___ Texte fourni ___

Par ailleurs, au moins 35 enfants ont perdu la vie et dix autres ont été blessés lors d’attaques menées par des gangs, d’opérations policières ou d’actes de justice populaire. De nombreux autres enfants ont été victimes de traite et ont été contraints de rejoindre les rangs des gangs.
Face à ces abus et ces violations des droits de l’homme, et malgré le dysfonctionnement persistant du système judiciaire, les autorités ont lancé plusieurs initiatives en vue de lutter contre l’impunité, avec l’appui des Nations Unies. Le Conseil présidentiel de transition et le gouvernement ont notamment adopté un décret créant des pôles judiciaires spécialisés pour traiter des crimes de masse, des violences sexuelles et des crimes financiers. Plus de 114 cas de viol ont en outre été examinés par des juges d’instruction à travers le pays.
Augmentation des expulsions

De son côté, l'Organisation internationale pour les migrations (OIM) a indiqué mercredi avoir intensifié ses opérations dans les villes de Belladère et Ouanaminthe, à la frontière avec la République dominicaine, face à une forte augmentation des expulsions par voie terrestre. Environ 20.000 Haïtiens vulnérables ont été renvoyés en avril, soit le chiffre mensuel le plus élevé enregistré cette année.

___ Lignes extraites ___

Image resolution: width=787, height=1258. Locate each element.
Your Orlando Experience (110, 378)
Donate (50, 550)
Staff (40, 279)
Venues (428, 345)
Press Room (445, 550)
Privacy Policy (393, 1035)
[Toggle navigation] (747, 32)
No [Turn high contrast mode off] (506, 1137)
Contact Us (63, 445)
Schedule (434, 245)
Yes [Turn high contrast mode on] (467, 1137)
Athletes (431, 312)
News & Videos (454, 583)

___

**Consignes:**
1) Traduisez en anglais cette phrase du texte sur Haïti : « Plus de 114 cas de viol ont en outre été examinés par des juges d’instruction à travers le pays. »
2) Recopiez à l'identique le passage du texte sur Haïti qui commence à « Par ailleurs, au » et se termine à « travers le pays. ».
Vous n'aurez pas besoin des lignes pour ce travail.

**Réponses attendues:**
1) In addition, more than 114 rape cases have been examined by investigating judges across the country.

2)
Par ailleurs, au moins 35 enfants ont perdu la vie et dix autres ont été blessés lors d’attaques menées par des gangs, d’opérations policières ou d’actes de justice populaire. De nombreux autres enfants ont été victimes de traite et ont été contraints de rejoindre les rangs des gangs.
Face à ces abus et ces violations des droits de l’homme, et malgré le dysfonctionnement persistant du système judiciaire, les autorités ont lancé plusieurs initiatives en vue de lutter contre l’impunité, avec l’appui des Nations Unies. Le Conseil présidentiel de transition et le gouvernement ont notamment adopté un décret créant des pôles judiciaires spécialisés pour traiter des crimes de masse, des violences sexuelles et des crimes financiers. Plus de 114 cas de viol ont en outre été examinés par des juges d’instruction à travers le pays.